**What to do**
Exactly as written, copy the lines that run from the start of the data below to the line containing "บริการและสิ่งอำนวยความสะดวก [button] (152, 95)", both ends included.

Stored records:
= Beginning of Section =
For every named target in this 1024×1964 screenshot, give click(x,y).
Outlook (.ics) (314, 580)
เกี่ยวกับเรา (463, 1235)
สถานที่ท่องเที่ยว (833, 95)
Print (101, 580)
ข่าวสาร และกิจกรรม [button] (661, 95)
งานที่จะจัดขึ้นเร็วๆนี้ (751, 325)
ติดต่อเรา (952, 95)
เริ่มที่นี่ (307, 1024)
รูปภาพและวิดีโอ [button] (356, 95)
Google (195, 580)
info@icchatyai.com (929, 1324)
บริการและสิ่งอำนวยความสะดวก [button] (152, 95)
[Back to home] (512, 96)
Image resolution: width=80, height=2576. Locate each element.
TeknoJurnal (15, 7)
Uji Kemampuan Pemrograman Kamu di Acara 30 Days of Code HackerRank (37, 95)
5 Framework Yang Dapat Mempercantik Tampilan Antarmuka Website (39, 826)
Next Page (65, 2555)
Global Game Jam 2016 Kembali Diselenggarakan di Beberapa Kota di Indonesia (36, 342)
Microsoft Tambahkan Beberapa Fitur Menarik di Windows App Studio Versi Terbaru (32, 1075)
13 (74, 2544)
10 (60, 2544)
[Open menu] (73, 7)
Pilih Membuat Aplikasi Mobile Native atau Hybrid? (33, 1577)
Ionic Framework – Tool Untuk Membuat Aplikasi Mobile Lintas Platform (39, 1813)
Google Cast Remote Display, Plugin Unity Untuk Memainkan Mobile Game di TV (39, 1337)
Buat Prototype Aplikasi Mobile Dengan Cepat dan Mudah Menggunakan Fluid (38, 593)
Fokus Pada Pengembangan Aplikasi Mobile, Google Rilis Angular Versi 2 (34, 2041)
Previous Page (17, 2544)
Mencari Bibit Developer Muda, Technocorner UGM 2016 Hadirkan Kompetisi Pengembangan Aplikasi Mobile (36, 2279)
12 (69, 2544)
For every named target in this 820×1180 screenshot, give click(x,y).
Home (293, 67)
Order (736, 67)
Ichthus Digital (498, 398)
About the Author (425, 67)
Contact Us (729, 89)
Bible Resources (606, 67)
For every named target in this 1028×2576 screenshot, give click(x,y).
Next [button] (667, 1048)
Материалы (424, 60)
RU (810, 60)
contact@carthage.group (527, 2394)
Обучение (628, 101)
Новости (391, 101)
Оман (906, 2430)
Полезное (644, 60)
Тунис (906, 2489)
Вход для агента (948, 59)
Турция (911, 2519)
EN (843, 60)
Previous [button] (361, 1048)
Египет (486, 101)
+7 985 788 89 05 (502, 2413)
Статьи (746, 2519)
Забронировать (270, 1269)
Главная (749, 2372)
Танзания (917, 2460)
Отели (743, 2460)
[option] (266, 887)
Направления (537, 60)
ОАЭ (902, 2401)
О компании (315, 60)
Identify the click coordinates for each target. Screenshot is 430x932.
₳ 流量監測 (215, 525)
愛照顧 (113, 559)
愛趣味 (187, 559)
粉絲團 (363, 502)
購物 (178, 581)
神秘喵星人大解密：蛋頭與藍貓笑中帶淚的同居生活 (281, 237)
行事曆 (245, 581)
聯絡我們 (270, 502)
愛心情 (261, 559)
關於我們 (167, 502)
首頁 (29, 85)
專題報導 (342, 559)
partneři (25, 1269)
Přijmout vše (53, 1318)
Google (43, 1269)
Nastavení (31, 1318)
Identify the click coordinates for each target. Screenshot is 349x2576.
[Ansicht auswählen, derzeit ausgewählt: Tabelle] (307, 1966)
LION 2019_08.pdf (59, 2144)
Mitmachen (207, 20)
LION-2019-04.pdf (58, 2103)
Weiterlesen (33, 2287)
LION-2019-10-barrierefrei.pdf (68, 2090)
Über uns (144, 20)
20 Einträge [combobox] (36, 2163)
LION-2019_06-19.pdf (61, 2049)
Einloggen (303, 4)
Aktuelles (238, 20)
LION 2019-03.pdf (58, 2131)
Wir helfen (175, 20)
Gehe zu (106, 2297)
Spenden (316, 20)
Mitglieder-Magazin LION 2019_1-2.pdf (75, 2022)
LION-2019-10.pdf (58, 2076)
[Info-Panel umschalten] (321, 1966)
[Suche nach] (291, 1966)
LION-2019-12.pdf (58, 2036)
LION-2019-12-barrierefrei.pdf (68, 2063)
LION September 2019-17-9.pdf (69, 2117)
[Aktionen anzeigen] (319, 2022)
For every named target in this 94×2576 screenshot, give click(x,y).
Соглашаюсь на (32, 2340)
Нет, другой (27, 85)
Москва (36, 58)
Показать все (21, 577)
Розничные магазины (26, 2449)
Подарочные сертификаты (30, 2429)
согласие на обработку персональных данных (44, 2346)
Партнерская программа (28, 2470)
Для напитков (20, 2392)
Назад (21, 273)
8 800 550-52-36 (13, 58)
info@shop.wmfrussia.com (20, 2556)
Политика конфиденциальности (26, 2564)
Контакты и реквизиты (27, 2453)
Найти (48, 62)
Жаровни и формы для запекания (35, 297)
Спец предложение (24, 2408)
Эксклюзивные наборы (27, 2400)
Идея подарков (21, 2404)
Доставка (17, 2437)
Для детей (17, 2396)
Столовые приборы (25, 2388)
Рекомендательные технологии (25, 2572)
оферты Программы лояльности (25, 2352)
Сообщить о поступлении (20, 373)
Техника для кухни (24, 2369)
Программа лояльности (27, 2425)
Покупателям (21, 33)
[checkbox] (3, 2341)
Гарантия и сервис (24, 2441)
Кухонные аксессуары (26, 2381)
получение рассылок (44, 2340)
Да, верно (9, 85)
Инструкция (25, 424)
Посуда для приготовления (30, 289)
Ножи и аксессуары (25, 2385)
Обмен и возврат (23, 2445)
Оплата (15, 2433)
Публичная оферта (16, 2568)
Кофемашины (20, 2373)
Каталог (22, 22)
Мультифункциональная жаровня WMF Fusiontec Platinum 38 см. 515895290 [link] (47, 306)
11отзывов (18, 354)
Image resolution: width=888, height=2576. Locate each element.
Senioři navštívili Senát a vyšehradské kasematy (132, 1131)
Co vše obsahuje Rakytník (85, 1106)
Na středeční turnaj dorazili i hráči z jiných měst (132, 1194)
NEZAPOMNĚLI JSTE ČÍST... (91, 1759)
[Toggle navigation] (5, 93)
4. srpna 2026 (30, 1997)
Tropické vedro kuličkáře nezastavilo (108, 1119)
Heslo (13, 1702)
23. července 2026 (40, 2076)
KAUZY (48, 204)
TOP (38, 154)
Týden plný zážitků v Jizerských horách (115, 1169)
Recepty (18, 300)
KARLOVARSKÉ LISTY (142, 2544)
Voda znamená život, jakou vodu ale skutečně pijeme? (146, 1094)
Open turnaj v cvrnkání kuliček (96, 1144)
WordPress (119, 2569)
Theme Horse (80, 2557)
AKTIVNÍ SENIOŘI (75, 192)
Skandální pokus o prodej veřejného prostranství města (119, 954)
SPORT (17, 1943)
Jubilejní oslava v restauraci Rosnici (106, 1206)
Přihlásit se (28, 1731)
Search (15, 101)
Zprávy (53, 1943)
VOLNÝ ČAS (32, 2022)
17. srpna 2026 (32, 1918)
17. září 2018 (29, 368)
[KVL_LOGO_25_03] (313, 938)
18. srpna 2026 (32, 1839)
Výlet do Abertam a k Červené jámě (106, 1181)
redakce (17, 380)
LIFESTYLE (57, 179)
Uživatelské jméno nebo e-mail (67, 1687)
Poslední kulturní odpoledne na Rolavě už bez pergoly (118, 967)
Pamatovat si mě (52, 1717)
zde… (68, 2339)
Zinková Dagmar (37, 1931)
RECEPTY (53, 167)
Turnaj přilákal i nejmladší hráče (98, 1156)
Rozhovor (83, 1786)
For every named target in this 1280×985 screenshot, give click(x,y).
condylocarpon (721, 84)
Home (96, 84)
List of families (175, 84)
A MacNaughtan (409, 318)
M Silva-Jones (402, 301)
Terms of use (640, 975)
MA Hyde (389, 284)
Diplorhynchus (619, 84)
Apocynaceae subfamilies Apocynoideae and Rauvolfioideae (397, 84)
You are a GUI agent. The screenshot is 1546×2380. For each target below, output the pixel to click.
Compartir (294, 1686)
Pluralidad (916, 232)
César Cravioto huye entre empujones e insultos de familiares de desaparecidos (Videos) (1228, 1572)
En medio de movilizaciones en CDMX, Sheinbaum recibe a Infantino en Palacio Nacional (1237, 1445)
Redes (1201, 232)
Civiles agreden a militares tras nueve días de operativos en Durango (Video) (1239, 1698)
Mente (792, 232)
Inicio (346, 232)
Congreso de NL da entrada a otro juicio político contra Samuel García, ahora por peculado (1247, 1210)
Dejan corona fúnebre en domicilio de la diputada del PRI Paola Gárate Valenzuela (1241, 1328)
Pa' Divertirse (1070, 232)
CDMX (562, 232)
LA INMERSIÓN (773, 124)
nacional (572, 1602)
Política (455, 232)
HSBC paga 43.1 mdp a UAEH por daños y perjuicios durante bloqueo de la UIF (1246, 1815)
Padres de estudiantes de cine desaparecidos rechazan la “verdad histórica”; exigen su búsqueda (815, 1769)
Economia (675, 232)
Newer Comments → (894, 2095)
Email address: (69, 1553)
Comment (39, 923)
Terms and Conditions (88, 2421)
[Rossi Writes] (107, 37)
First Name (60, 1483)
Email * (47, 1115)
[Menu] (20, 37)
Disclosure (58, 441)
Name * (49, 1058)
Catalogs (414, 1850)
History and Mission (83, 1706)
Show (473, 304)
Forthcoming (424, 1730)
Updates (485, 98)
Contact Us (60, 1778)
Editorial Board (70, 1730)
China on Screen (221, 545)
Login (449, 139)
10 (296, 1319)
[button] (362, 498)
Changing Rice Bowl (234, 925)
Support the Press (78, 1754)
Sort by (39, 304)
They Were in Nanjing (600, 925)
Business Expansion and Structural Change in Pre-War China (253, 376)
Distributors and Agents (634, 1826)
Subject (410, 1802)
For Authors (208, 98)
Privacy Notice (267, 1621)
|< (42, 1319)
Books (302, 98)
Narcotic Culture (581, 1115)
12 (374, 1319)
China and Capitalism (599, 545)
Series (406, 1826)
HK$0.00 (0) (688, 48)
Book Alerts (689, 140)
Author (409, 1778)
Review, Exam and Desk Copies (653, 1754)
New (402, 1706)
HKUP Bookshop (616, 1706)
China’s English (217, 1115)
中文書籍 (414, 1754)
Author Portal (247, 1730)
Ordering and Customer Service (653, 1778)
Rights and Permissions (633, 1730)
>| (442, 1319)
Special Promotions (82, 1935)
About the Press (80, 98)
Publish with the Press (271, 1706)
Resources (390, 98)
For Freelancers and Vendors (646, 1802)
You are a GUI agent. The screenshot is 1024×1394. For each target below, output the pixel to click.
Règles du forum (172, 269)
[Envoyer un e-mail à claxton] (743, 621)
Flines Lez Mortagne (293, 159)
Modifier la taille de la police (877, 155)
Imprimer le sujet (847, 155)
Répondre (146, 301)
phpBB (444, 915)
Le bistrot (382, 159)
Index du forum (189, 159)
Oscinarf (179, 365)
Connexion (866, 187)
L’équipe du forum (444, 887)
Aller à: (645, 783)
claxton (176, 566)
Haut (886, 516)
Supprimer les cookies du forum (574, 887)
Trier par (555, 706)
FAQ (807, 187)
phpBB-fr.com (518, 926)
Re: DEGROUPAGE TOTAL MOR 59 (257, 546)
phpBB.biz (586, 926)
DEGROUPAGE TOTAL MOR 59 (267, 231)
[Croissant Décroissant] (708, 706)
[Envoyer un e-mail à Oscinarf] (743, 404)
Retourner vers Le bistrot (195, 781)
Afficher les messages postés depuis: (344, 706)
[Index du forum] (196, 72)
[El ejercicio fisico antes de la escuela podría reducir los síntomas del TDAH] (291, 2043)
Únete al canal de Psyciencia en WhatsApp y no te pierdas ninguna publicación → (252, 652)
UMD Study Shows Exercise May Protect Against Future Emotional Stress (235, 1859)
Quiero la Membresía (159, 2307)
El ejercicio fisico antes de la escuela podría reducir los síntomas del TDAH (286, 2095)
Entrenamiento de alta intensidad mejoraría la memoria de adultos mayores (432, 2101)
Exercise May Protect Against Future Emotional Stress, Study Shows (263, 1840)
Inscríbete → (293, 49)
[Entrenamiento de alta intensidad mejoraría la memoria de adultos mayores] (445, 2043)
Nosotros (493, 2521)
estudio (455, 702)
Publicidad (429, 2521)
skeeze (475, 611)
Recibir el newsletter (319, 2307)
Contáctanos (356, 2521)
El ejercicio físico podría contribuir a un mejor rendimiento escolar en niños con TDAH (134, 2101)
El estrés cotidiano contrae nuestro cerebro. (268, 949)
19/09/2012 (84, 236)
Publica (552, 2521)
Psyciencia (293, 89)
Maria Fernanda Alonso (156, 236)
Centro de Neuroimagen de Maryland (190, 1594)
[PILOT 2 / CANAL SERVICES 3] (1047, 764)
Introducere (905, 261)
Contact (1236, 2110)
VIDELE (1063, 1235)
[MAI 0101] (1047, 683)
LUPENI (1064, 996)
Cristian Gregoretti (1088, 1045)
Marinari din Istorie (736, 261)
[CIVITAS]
= End of Section =
**Written solution**
For every named target in this 1024×1964 screenshot, give click(x,y).
Outlook (.ics) (314, 580)
เกี่ยวกับเรา (463, 1235)
สถานที่ท่องเที่ยว (833, 95)
Print (101, 580)
ข่าวสาร และกิจกรรม [button] (661, 95)
งานที่จะจัดขึ้นเร็วๆนี้ (751, 325)
ติดต่อเรา (952, 95)
เริ่มที่นี่ (307, 1024)
รูปภาพและวิดีโอ [button] (356, 95)
Google (195, 580)
info@icchatyai.com (929, 1324)
บริการและสิ่งอำนวยความสะดวก [button] (152, 95)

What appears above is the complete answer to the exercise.